2. RECHTSGRONDSLAG, SUBSIDIARITEIT EN EVENREDIGHEID

Rechtsgrondslag

De rechtsgrondslag van dit initiatief is artikel 114 van het Verdrag betreffende de werking van de Europese Unie.

Subsidiariteit (voor maatregelen die niet binnen de exclusieve bevoegdheid van de ENO’s vallen)

De kwestie van subsidiariteit is hier niet aan de orde. Dit initiatief strekt tot wijziging van een EU-verordening betreffende het Europese normalisatiesysteem. Het heeft specifiek tot doel de beginselen van goed bestuur te waarborgen bij de opstelling van normen waarom de Commissie uit hoofde van artikel 10, lid 1, van de normalisatieverordening heeft verzocht. Dit initiatief zal de rol van nationale vertegenwoordigers (d.w.z. nationale normalisatie-instellingen) in het systeem versterken.

Evenredigheid

De voorgestelde wijziging van Verordening (EU) nr. 1025/2012 is zeer beperkt en is gericht op de werkzaamheden van de Europese normalisatieorganisaties naar aanleiding van een verzoek van de Commissie. Deze verzoeken worden gedaan in het kader van een overheidsmandaat en het is daarom belangrijk te waarborgen dat wordt voldaan aan de beginselen van goed bestuur in overeenstemming met de besluitvorming van de EU. Het voorstel is in overeenstemming met het evenredigheidsbeginsel omdat het niet verder gaat dan nodig is om de doelstellingen te verwezenlijken, namelijk ervoor te zorgen dat de nationale vertegenwoordiging/deelname bij de ontwikkeling van Europese normen en normalisatieproducten op basis van een verzoek uit hoofde van artikel 10 van Verordening (EU) nr. 1025/2012, in elke fase van het proces wordt gewaarborgd.

Keuze van het instrument

Verordening tot wijziging van een verordening.

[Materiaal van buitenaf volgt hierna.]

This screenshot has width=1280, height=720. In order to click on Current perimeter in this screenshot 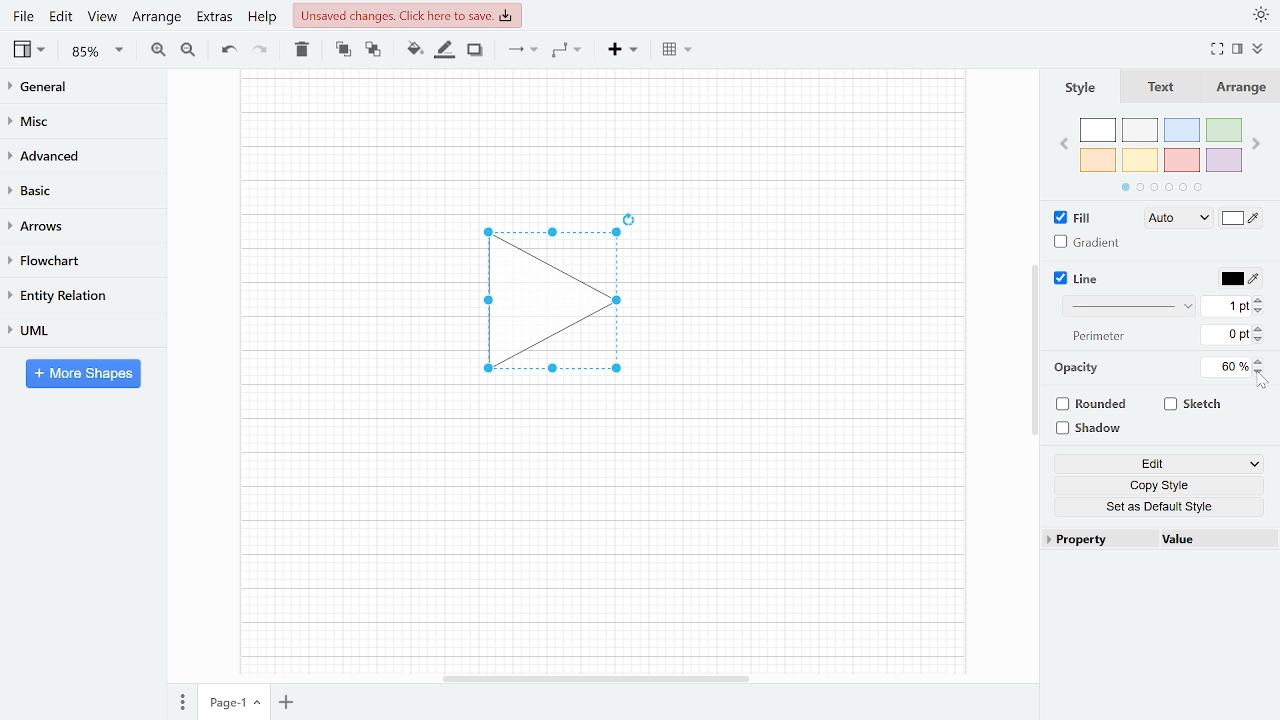, I will do `click(1226, 337)`.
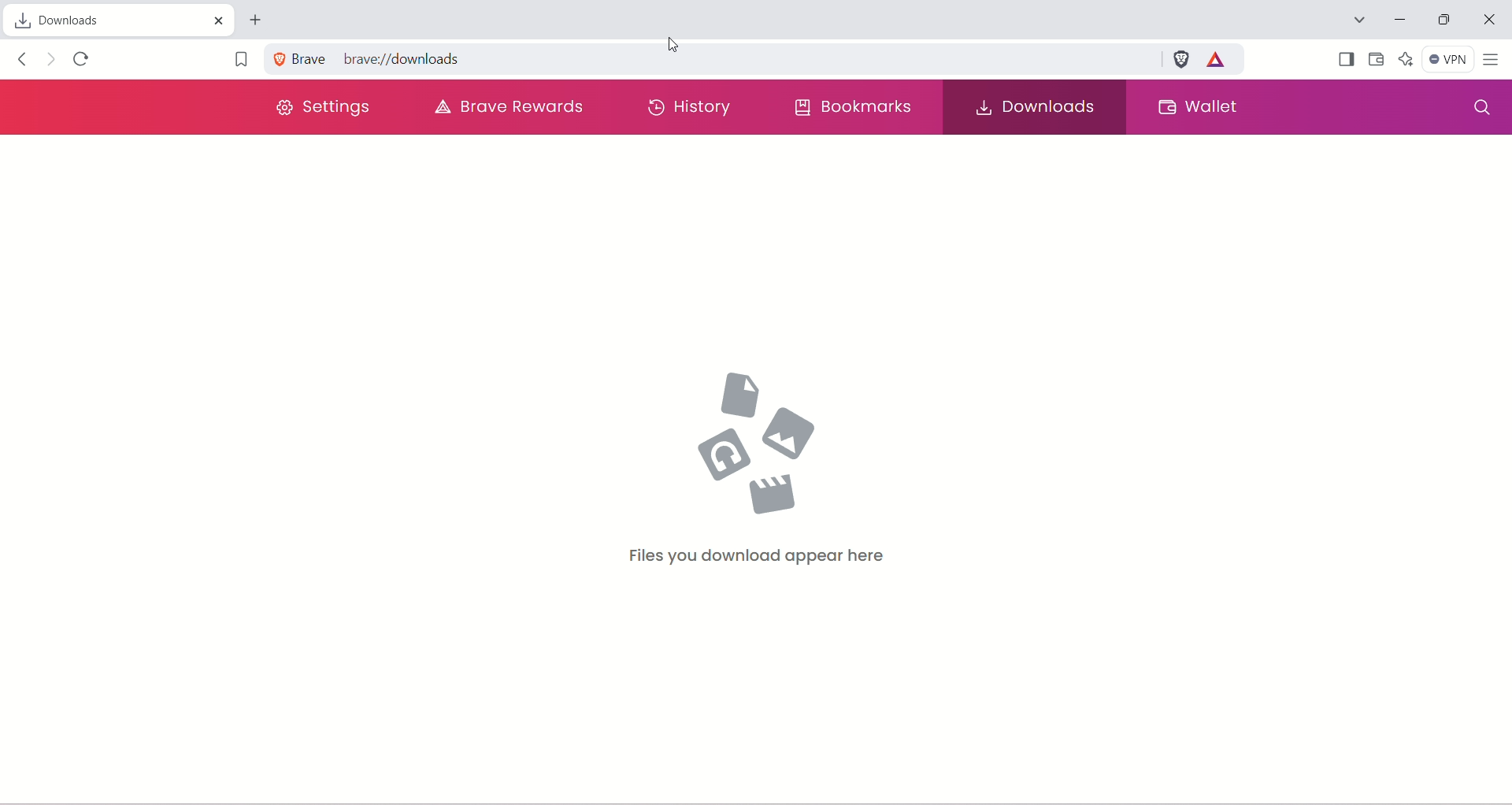 This screenshot has width=1512, height=805. What do you see at coordinates (239, 62) in the screenshot?
I see `bookmark` at bounding box center [239, 62].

3. EVALUATIE, RAADPLEGING VAN BELANGHEBBENDEN EN EFFECTBEOORDELING

Raadpleging van belanghebbenden

De Commissie heeft over deze kwestie een gerichte raadpleging van de belanghebbenden uitgevoerd (met name van de Europese normalisatieorganisaties, nationale normalisatie-instellingen, EU-lidstaten en belanghebbenden uit het bedrijfsleven en het maatschappelijk middenveld). Deze belanghebbenden zijn in de gelegenheid gesteld hun mening te geven en input te leveren voor de werkzaamheden van de Commissie.

Tijdens de raadpleging over de routekaart voor de normalisatiestrategie hebben de belanghebbenden via het portaal voor betere regelgeving van de Commissie waardevolle feedback gegeven over de governance en de transparantie van het Europese normalisatiesysteem 6 . De Commissie heeft soortgelijke feedback ontvangen via de uit hoofde van artikel 24, lid 2, van de normalisatieverordening verstrekte verslagen van de Europese organisaties van belanghebbenden.

Effectbeoordeling

De Commissie heeft voor dit initiatief geen effectbeoordeling uitgevoerd. Het voorgestelde initiatief heeft betrekking op administratieve besluiten binnen de Europese normalisatieorganisaties naar aanleiding van verzoeken die de Commissie op grond van een juridische of beleidsbehoefte heeft gedaan. Deze administratieve besluiten hebben betrekking op administratieve of bestuursbesluiten voor beleidsmaatregelen van de Unie. De effecten van deze administratieve besluiten zijn beperkt tot identificeerbare belanghebbenden. Dit wil zeggen dat een effectbeoordeling en een daarmee samenhangende openbare raadpleging niet nodig waren, aangezien de wijziging doelgericht en van beperkte reikwijdte is/zou zijn, en voorziet in technische wijzigingen van de bestaande wetgeving met betrekking tot de governance.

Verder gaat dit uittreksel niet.